**Items from a dataset**
+ + +

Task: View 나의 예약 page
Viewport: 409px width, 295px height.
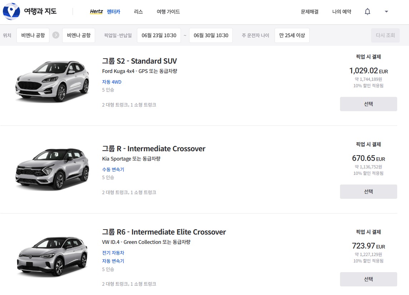Action: point(341,12)
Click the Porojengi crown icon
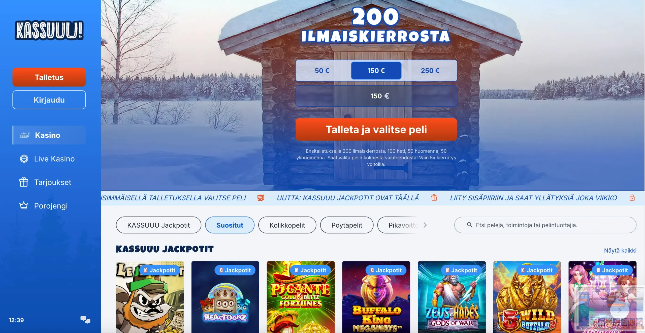This screenshot has height=333, width=645. (24, 205)
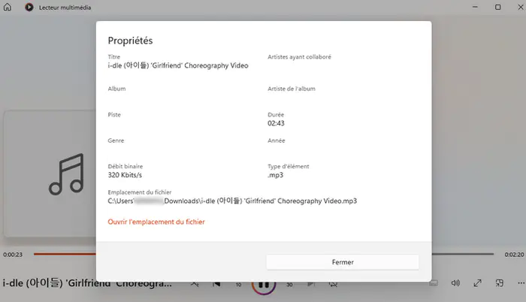The image size is (526, 302).
Task: Open the volume control
Action: pyautogui.click(x=455, y=283)
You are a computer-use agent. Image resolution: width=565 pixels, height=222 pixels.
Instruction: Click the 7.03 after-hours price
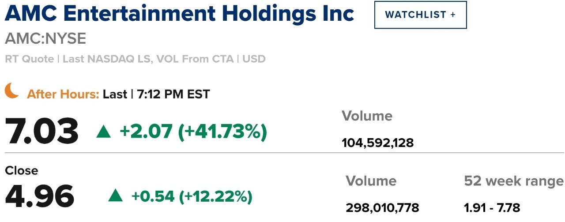(42, 132)
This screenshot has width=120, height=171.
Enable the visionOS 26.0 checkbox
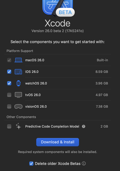click(9, 106)
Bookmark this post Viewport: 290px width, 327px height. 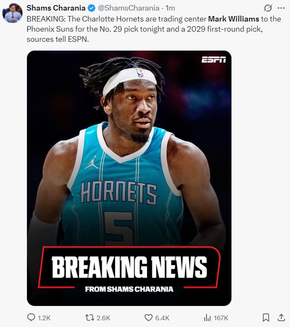(x=266, y=318)
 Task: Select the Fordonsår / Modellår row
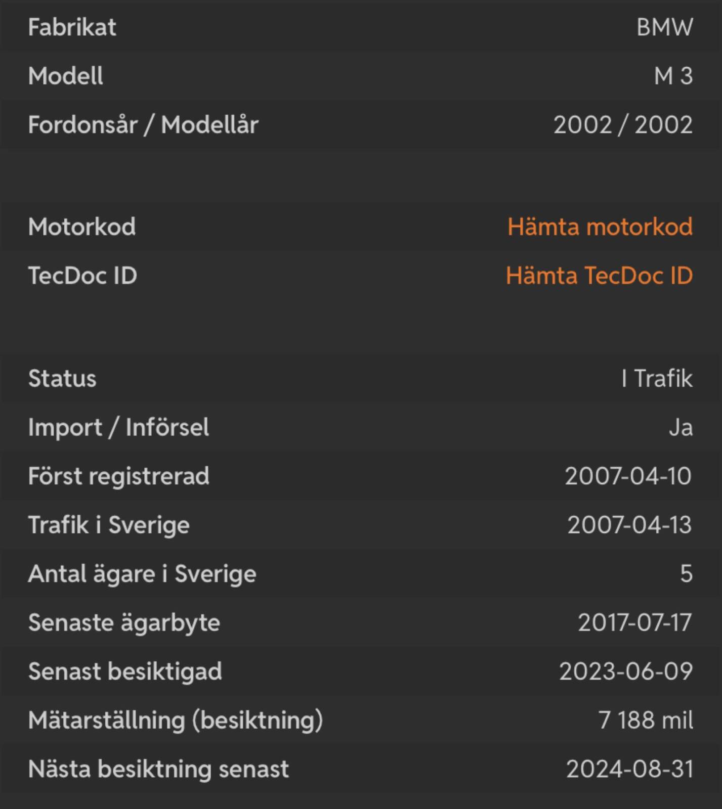click(x=361, y=124)
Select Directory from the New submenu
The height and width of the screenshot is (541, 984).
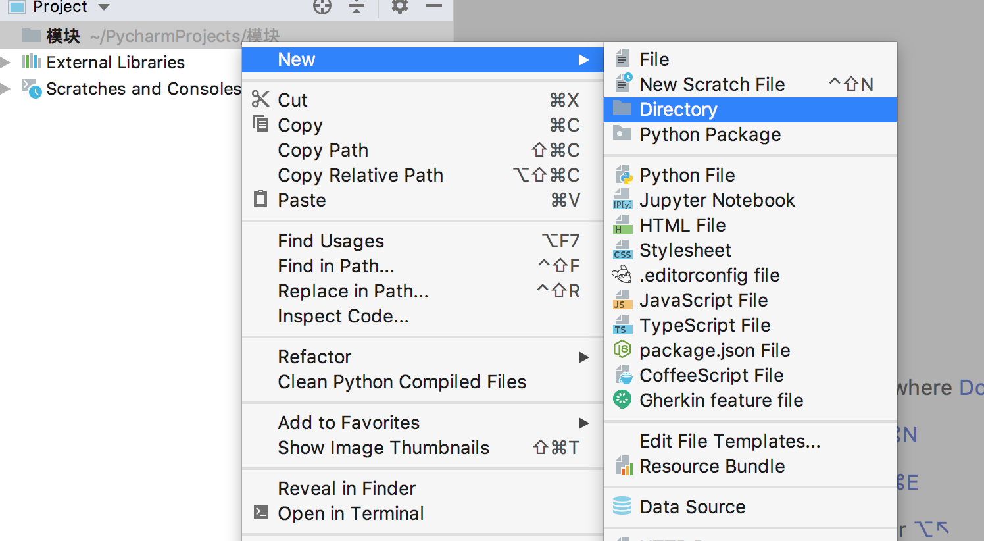(678, 110)
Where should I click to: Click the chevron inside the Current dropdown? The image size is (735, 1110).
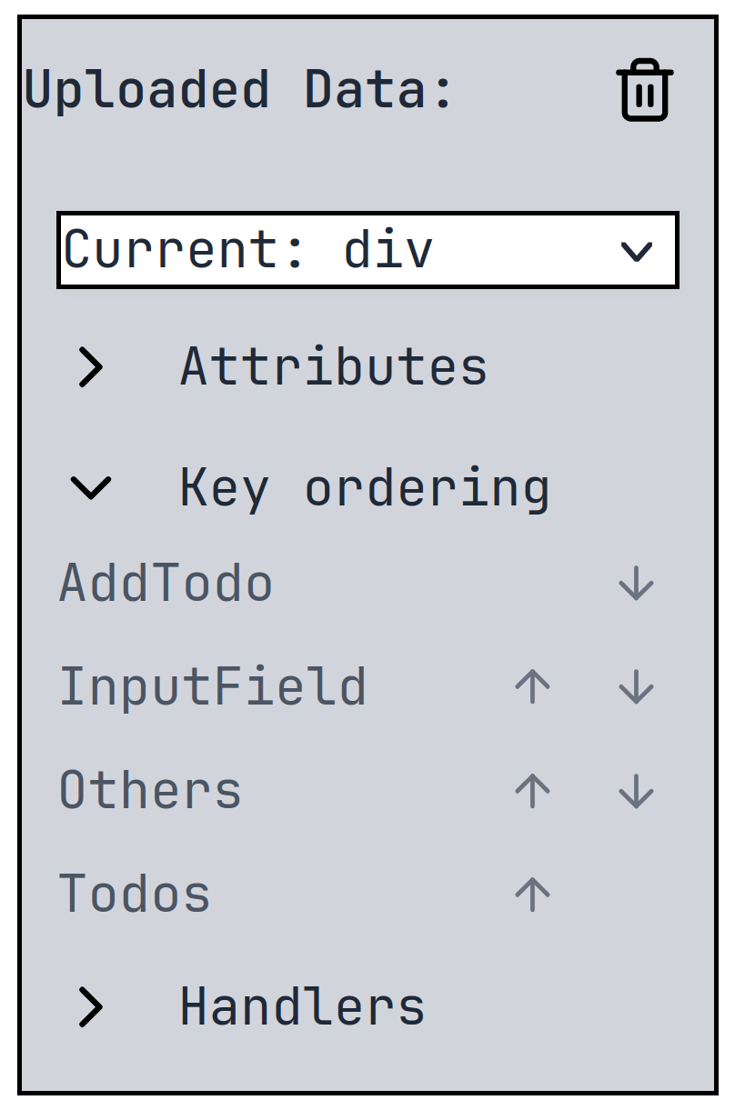click(x=638, y=252)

+ + +

**EXERCISE DETAILS**
Nothing but the lines from the line with "Task: Select the Fordonsår / Modellår row" through the last line of the data above should be printed, exactly as written and without pictures.

**SOLUTION TO THIS PROBLEM**
 Task: Select the Fordonsår / Modellår row
click(x=361, y=124)
Select Directory from the New submenu
The height and width of the screenshot is (541, 984).
(678, 110)
Where should I click to: Click the chevron inside the Current dropdown? The image size is (735, 1110).
click(x=638, y=252)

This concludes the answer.